■ Trecho selecionado ■
----

4-E como é o seu processo de criação? Existem rituais? De onde surge inspiração para escrever seus poemas, músicas, peças teatrais?

O ritual é abrir o caderno e correr a caneta. Procuro me manter atendo, digamos, com a sensibilidade ativada como que uma língua na tomada. Quanto mais trabalho, quanto mais leio e escrevo, isto é, quanto mais treino a inspiração, mais inspirado fico. Às vezes gosto de escrever até meu punho doer. Noutras, passo semanas só anotando frases, pequenas idéias para o futuro. Tanto teatro quanto poesia ou ficção me chegam desses lugares, avizinham-se nas horas da prática, querem ser uma mesma massa poética.

5-Como você teve a idéia de lançar seu primeiro livro?

----

Transcreva do trecho sobre o processo de criação, sem alterar nada, tudo o que vai desde "O ritual é abrir" até "seu primeiro livro?". O material que vem depois não tem relação nenhuma com o trecho acima.

■ Seção de dados ■
----

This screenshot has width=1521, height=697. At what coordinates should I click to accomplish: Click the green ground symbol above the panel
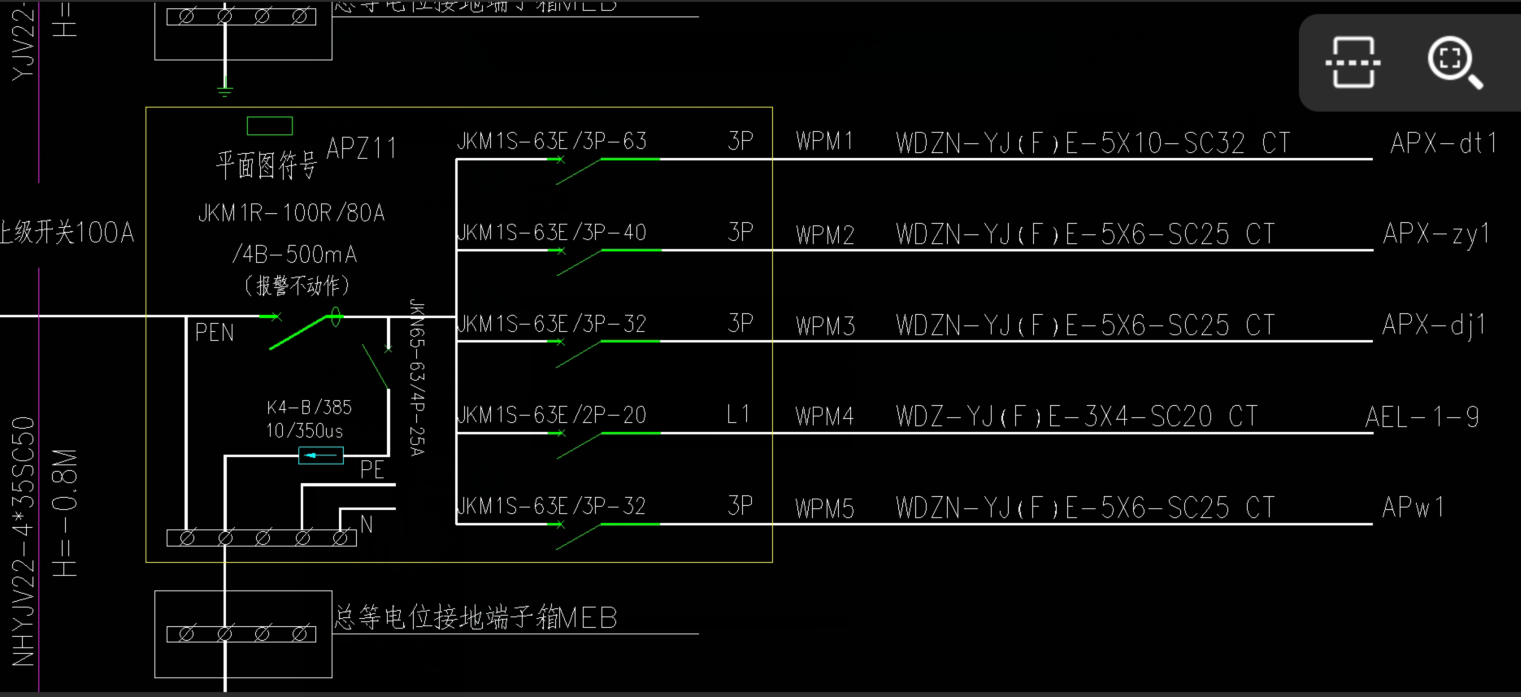point(225,90)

----

■ Tarefa concluída ■
O ritual é abrir o caderno e correr a caneta. Procuro me manter atendo, digamos, com a sensibilidade ativada como que uma língua na tomada. Quanto mais trabalho, quanto mais leio e escrevo, isto é, quanto mais treino a inspiração, mais inspirado fico. Às vezes gosto de escrever até meu punho doer. Noutras, passo semanas só anotando frases, pequenas idéias para o futuro. Tanto teatro quanto poesia ou ficção me chegam desses lugares, avizinham-se nas horas da prática, querem ser uma mesma massa poética.

5-Como você teve a idéia de lançar seu primeiro livro?